Okay, first of all, I've been planning on writing this ever since the 2014 Isla Vista killings happened last month. I'm a busy fellow and I finally got around to it. I don't feel I'm in a place where I can articulate exactly what I want to say, but this is long overdue...
This blog is 1,732 days old. I haven't updated in a long time. Even when I did update, it was half baked. My heart isn't into it anymore. And that's a good thing.
My life has changed a lot, mostly for the better, since I started this blog. One of the big changes is that I don't feel like I need a woman or women in my life to validate it. For a long time, I really felt like not having a girlfriend was either evidence of or in and of itself, a large social stigma. It's not that I still think that anymore. I think there very well might be a social stigma around single men, but the fact is I don't care. If people think less of me because I'm single, then they clearly have dumb values.
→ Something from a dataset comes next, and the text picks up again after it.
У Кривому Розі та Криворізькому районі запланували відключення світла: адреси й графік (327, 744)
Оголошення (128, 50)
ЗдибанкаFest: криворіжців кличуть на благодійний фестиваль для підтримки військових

As for me being undatable because of some deep seated social stigma that painted me a creepy weirdo guy...
Recently at a meeting we used as an icebreaker 'What is your biggest regret in life?' First of all, let me say that when I was 24 I thought my biggest regret in life was going to be something related to not overcoming shyness and talking to someone I had feelings for, or something like that. I honestly don't recall what answer I gave at the meeting. However, the question weighed on my mind far into the night. After I got home, I realized that my biggest regret has been almost everything I've said to, or about women up until I was about 27. That's about the time I began to realize that just because a woman isn't interested in you in that way, really doesn't have much reflection on how she values you as a person. It took me 27 fucking years to realize that.
I think when I started this blog, I was hoping that publicly displaying how I reflected on the women in my life and in the media would show how I have totally normal, healthy attraction toward women. Some people liked it. Some people didn't. However, I think it did, in some ways, the polar opposite of displaying normal, healthy attraction toward women. This blog served as a record for a really unhealthy obsession with women in several spots. These were thoughts I wish I hadn't had. These were also thoughts, for the sake of myself and the women, I shouldn't have put on the Internet. All those sort of posts have been removed.
The rest, well, I want to leave them up as a sort of testament that feminism can save men from feeling entitled and shitty. It's not easy. I was barraged from a very young age to be entitled and shitty, and I'm sure I still have residue of entitled shittiness about me, but instead of taking my entitled shittiness out on the world around me like Elliot Rodger did, I generally focused it inward, and felt like there was something wrong with me. Like I wasn't good enough to have a woman in my life. I don't want to sound like I was on the verge of a homicidal or suicidal (or both) rampage but bell hooks saved me. I do want to say I have done a lot that I'm not proud of, and if it wasn't for the influence that feminism has had on my life ever since I started listening to Bratmobile in high school, I probably would have never questioned myself or my motives.
I'm not articulating myself very well. That's actually okay, because I found a really great article that says something tantamount to what I wanted to say, even though I don't think I'm especially nerdy and the article is geared toward nerds. That article is here.
Perhaps if I feel like there's more I could say about how I'm thankful my attitude toward women, and toward relating to them, then I will post it here again. I've said this already, but I don't feel like I'm explaining this change in a way that's clear. However, if that doesn't happen, then this will be the last post in this blog. Good riddance, Women Who Chuck Likes. It's been a strange ride and I'm happy to have moved on. Thanks for reading.